Start of Records

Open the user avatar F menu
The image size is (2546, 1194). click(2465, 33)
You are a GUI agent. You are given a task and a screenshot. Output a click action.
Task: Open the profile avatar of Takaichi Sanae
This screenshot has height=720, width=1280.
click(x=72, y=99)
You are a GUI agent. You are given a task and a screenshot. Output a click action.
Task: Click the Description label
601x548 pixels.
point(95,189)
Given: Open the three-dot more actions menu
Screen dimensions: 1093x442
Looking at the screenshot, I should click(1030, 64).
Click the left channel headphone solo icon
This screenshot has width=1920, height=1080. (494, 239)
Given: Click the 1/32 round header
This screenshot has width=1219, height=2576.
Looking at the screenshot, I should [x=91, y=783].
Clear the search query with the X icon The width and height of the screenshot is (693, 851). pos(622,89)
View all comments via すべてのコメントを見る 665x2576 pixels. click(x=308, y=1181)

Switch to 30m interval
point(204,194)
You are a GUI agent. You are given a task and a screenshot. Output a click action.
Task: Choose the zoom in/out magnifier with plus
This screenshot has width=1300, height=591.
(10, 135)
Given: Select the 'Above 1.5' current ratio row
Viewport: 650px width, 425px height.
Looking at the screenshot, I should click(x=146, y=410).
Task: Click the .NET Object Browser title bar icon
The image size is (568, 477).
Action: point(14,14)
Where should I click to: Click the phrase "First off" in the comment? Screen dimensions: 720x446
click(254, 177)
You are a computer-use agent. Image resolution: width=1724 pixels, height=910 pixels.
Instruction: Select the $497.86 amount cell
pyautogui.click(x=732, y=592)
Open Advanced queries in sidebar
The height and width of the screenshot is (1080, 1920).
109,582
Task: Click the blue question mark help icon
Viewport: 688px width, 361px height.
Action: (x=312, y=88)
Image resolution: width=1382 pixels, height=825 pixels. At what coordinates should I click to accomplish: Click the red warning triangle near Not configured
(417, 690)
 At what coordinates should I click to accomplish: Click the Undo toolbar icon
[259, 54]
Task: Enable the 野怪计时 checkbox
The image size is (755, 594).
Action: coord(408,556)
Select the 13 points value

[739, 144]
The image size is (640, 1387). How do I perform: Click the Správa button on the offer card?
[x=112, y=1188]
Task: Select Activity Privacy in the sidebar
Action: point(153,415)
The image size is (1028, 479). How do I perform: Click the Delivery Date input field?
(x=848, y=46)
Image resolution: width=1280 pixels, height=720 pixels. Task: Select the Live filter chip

End of Records

** Aim **
Edit the entries above by changing each "GUI agent" to "interface agent", and leave every other part of every line untouched.

** Correct answer **
Open the user avatar F menu
The image size is (2546, 1194). click(2465, 33)
You are a interface agent. You are given a task and a screenshot. Output a click action.
Task: Open the profile avatar of Takaichi Sanae
This screenshot has height=720, width=1280.
click(x=72, y=99)
You are a interface agent. You are given a task and a screenshot. Output a click action.
Task: Click the Description label
601x548 pixels.
point(95,189)
Given: Open the three-dot more actions menu
Screen dimensions: 1093x442
Looking at the screenshot, I should click(1030, 64).
Click the left channel headphone solo icon
This screenshot has width=1920, height=1080. (494, 239)
Given: Click the 1/32 round header
This screenshot has width=1219, height=2576.
Looking at the screenshot, I should [x=91, y=783].
Clear the search query with the X icon The width and height of the screenshot is (693, 851). pos(622,89)
View all comments via すべてのコメントを見る 665x2576 pixels. click(x=308, y=1181)

Switch to 30m interval
point(204,194)
You are a interface agent. You are given a task and a screenshot. Output a click action.
Task: Choose the zoom in/out magnifier with plus
This screenshot has width=1300, height=591.
(10, 135)
Given: Select the 'Above 1.5' current ratio row
Viewport: 650px width, 425px height.
Looking at the screenshot, I should click(x=146, y=410).
Task: Click the .NET Object Browser title bar icon
The image size is (568, 477).
Action: point(14,14)
Where should I click to: Click the phrase "First off" in the comment? Screen dimensions: 720x446
click(254, 177)
You are a computer-use agent. Image resolution: width=1724 pixels, height=910 pixels.
Instruction: Select the $497.86 amount cell
pyautogui.click(x=732, y=592)
Open Advanced queries in sidebar
The height and width of the screenshot is (1080, 1920).
109,582
Task: Click the blue question mark help icon
Viewport: 688px width, 361px height.
Action: (x=312, y=88)
Image resolution: width=1382 pixels, height=825 pixels. At what coordinates should I click to accomplish: Click the red warning triangle near Not configured
(417, 690)
 At what coordinates should I click to accomplish: Click the Undo toolbar icon
[259, 54]
Task: Enable the 野怪计时 checkbox
The image size is (755, 594).
Action: coord(408,556)
Select the 13 points value

[739, 144]
The image size is (640, 1387). How do I perform: Click the Správa button on the offer card?
[x=112, y=1188]
Task: Select Activity Privacy in the sidebar
Action: point(153,415)
The image size is (1028, 479). How do I perform: Click the Delivery Date input field?
(x=848, y=46)
Image resolution: width=1280 pixels, height=720 pixels. Task: Select the Live filter chip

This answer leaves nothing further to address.